What is Data Mining
Data mining is the process of finding anomalies, patterns and correlations within large data sets to predict outcomes. Using a broad range of techniques, you can use this information to increase revenues, cut costs, improve customer relationships, reduce risks and more.Data mining is a cornerstone of analytics, helping you develop the models that can uncover connections within millions or billions of records.
Data mining depends on effective data collection, warehousing, and computer processing.
The data sources can include databases, data warehouses, the web, and other information repositories or data that are streamed into the system dynamically.

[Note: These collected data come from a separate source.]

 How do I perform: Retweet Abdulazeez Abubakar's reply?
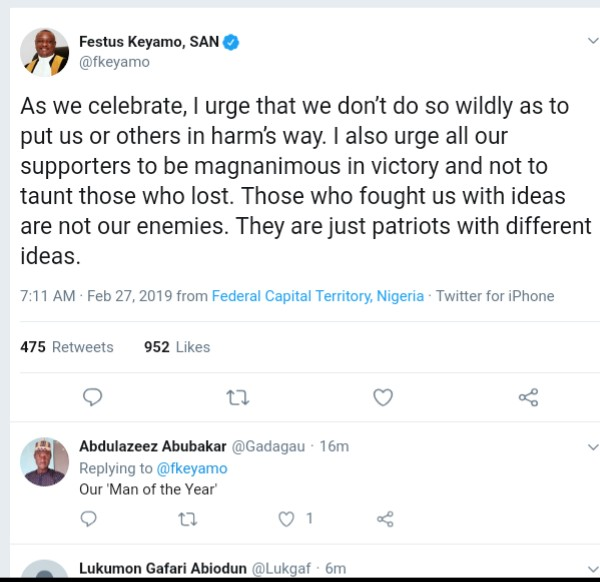[187, 518]
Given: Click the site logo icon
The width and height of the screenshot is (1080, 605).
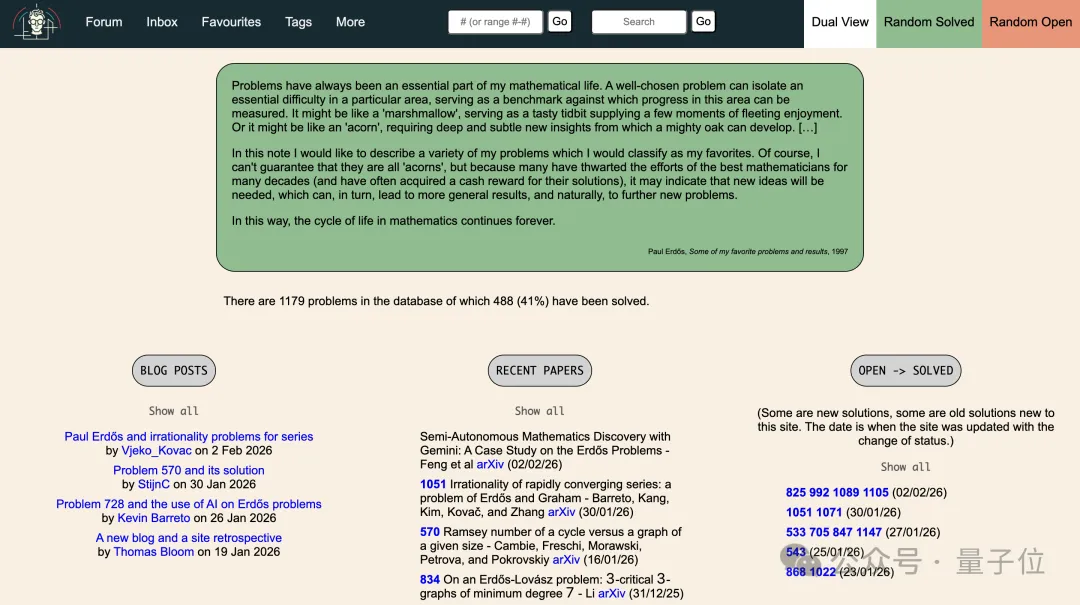Looking at the screenshot, I should 36,22.
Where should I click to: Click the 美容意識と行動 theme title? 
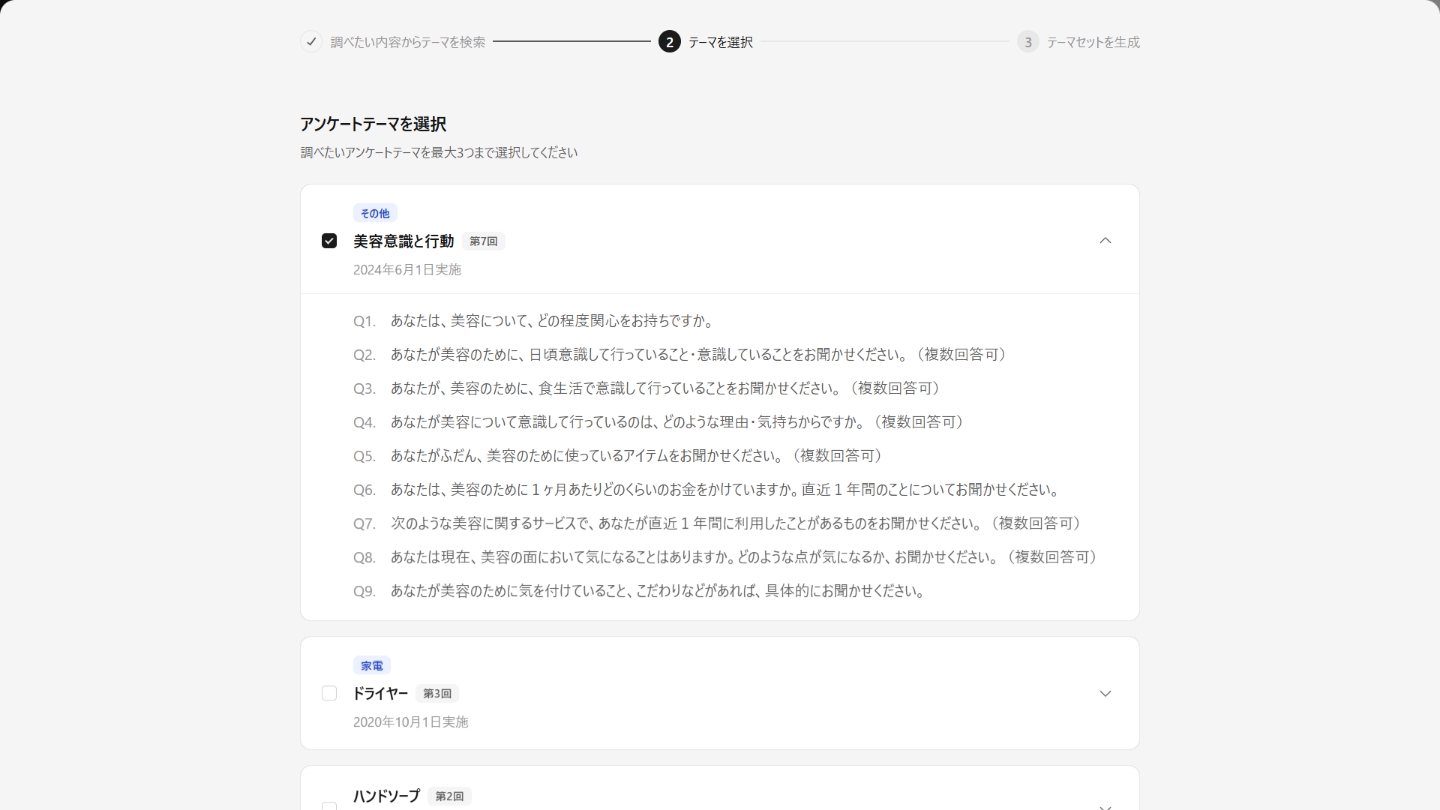tap(403, 241)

Data Mining History & Current Advances
The process of digging through data to discover hidden connections and predict future trends has a long history. Sometimes referred to as "knowledge discovery in databases," the term "data mining" wasn't coined until the 1990s. But its foundation comprises three intertwined scientific disciplines, namely:
1.) Statistics
Statistics are the foundation of most technologies on which data mining is built, e.g. regression analysis, standard distribution, standard deviation, standard variance, discriminate analysis, cluster analysis, and confidence intervals. All of these are used to study data and data relationships.
2.) Artificial Intelligence
Artificial intelligence, or AI, which is built upon heuristics as opposed to statistics, attempts to apply human-thought-like processing to statistical problems. Certain AI concepts which were adopted by some high-end commercial products, such as query optimization modules for Relational Database Management Systems (RDBMS).
3.) Machine Learning
Machine learning is the union of statistics and AI. It could be considered an evolution of AI, because it blends AI heuristics with advanced statistical analysis. Machine learning attempts to let computer programs learn about the data they study, such that programs make different decisions based on the qualities of the studied data, using statistics for fundamental concepts, and adding more advanced AI heuristics and algorithms to achieve its goals.

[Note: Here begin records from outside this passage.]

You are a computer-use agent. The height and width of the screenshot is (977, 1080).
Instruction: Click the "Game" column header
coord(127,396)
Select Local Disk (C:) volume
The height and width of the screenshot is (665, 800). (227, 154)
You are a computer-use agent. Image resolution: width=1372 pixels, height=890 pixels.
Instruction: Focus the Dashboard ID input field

What was old is new again, as data mining technology keeps evolving to keep pace with the limitless potential of big data and affordable computing power.
Why is data mining important?
So why is data mining important? You've seen the staggering numbers - the volume of data produced is doubling every two years. Unstructured data alone makes up 90 percent of the digital universe. But more information does not necessarily mean more knowledge.